The biggest single element in Hogan’s plan is legislation that would provide a 10-year package of tax credits and exemptions. Qualifying companies would get a tax credit equal to 5.75 percent of wages for each new qualifying headquarters job; a state and local property tax credit; and a state sales and use tax exemption for construction material or warehousing equipment used in the project.
The legislation does not name Amazon as the beneficiary, but is unmistakably aimed at the retailer. According to draft wording reviewed by The Post, the benefits would be available to a Fortune 100 company that creates a new headquarters facility in the state with an investment of at least $5 billion over 17 years, along with other conditions.
Maryland used creative capitalization in naming the bill, to give it a catchy — and Amazon-specific — acronym: the “Promoting ext-Raordinary Innovation in Maryland’s Economy (PRIME) Act of 2018.”
The bill includes a clawback provision that would allow the state to recover tax credits if the company fails to hire at least 40,000 people with average compensation of $100,000 a year. Hogan’s proposal also provides $150 million in direct grants to Amazon from the state Sunny Day Fund — $10 million a year for 15 years.
Together, the tax relief and Sunny Day grants would be worth more than $3 billion to Amazon, the state said. The benefit would be greater if the new employees’ average pay was more than $100,000 a year.
The governor’s office declined to detail the approximately $2 billion in road, transit and infrastructure improvements that it will offer or to say whether all of those upgrades represented new spending, as opposed to investments in projects already in the pipeline.

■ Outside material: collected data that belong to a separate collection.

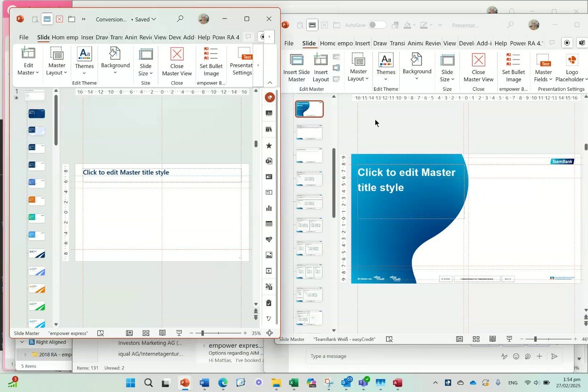588x392 pixels.
Task: Collapse the Right Aligned folder tree
Action: click(22, 342)
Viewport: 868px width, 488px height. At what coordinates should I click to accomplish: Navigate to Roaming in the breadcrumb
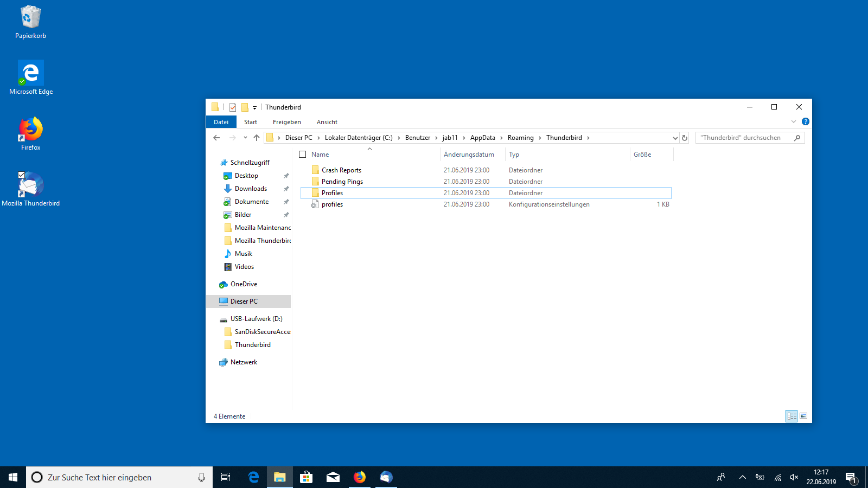521,138
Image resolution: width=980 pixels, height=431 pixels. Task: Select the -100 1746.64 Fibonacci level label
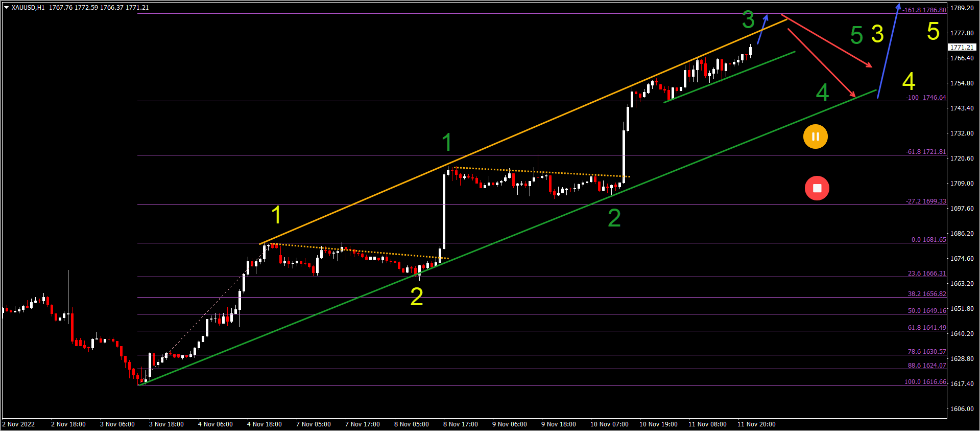click(x=926, y=98)
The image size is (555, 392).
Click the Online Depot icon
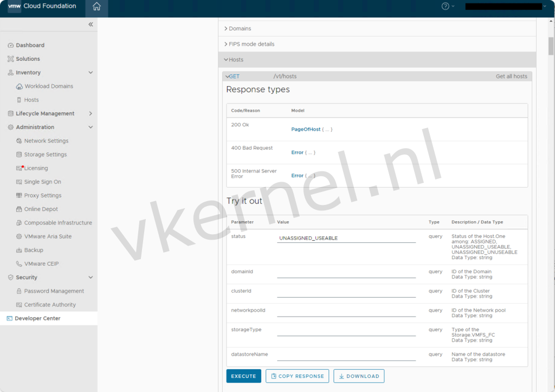[18, 209]
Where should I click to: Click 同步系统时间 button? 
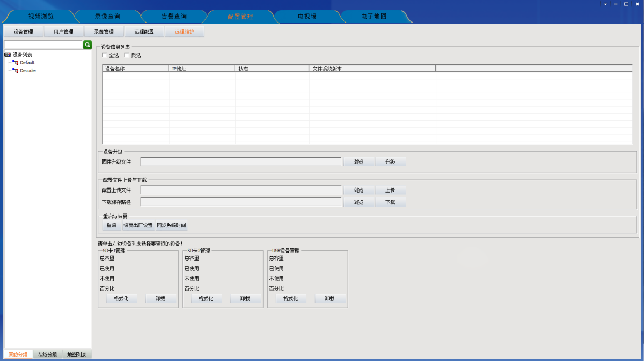171,225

“The state will detail those in the future when it’s strategically advantageous to do so,” Hogan spokesman Doug Mayer said. The package, he said, “includes both roads and transit.”

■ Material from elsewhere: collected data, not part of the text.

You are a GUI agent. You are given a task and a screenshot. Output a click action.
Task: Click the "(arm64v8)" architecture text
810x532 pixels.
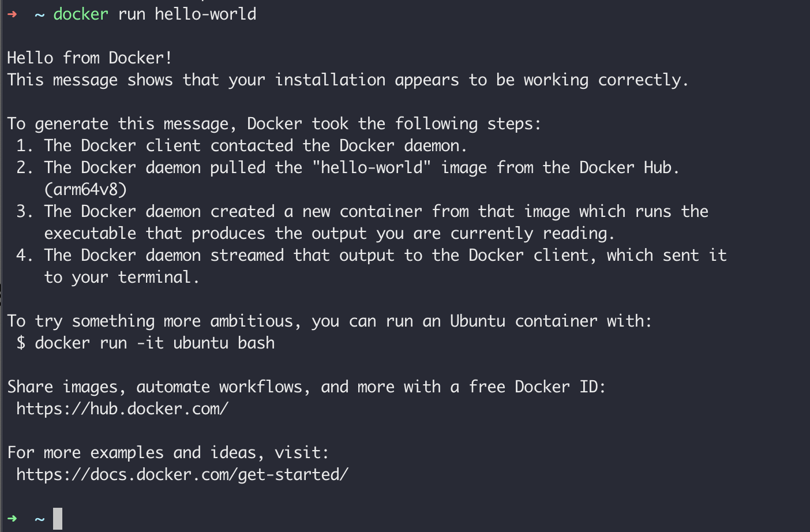pyautogui.click(x=85, y=189)
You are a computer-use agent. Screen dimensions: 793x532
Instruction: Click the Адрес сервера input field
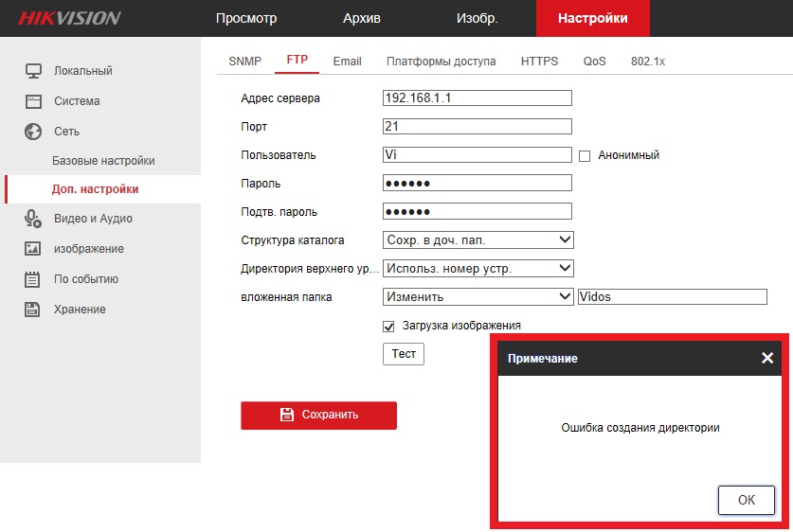click(478, 98)
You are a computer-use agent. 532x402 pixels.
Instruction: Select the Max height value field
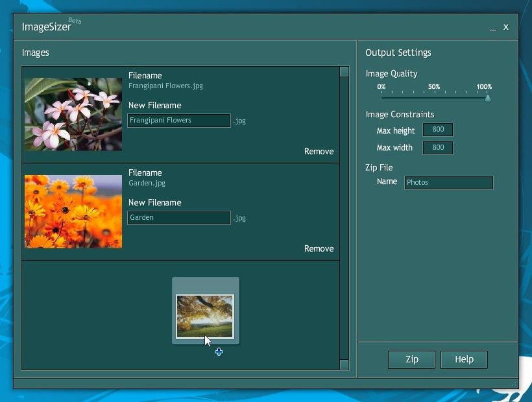(x=438, y=130)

In addition to New Jersey, which hopes to lure Amazon to Newark, other competitors floating big offers include Chicago, with incentives of at least $2 billion, and Philadelphia, whose inducements are reportedly between $2 billion and $3 billion.
“The Hogan administration has put forth an incentive package that makes Maryland competitive with any state or city in the country — we’re playing to win,” Commerce Secretary Mike Gill said.
A centerpiece of his administration and 2014 campaign has been making Maryland more attractive to business, and deep-blue Montgomery is considered must-win territory for Democrats hoping to recapture the governor’s mansion. At the same time, voters also can be critical of excessively generous corporate giveaways, especially if their preferred priorities are underfunded.
Hogan drew sharp criticism from state Democrats earlier this month when Discovery Communications announced it was moving its headquarters from Silver Spring to New York, reducing from four to three the number of Fortune 500 companies hosted by the state.
Hogan caught some heat from potential Democratic challengers last week when Baltimore failed to make Amazon’s shortlist of 20 locations. The governor had strongly backed the city’s Port Covington neighborhood as a site for Amazon, saying Baltimore needed the jobs more than other locations in Maryland. But Democrats said the governor doomed the city’s chance by killing the light-rail Red Line project and not doing more for public schools.
“Larry Hogan underfunded Baltimore’s schools and canceled the Red Line,” tweeted James L. Shea, one of seven Democrats seeking the nomination in the June 26 primary. “What are two of Amazon’s top requirements? Transportation and education.”
Hogan dismissed the criticism as “political nonsense.”
“The Red Line doesn’t go anywhere near Port Covington,” the governor said. “Our proposal [to Amazon] . . . did include light rail to the site and major transportation improvements.”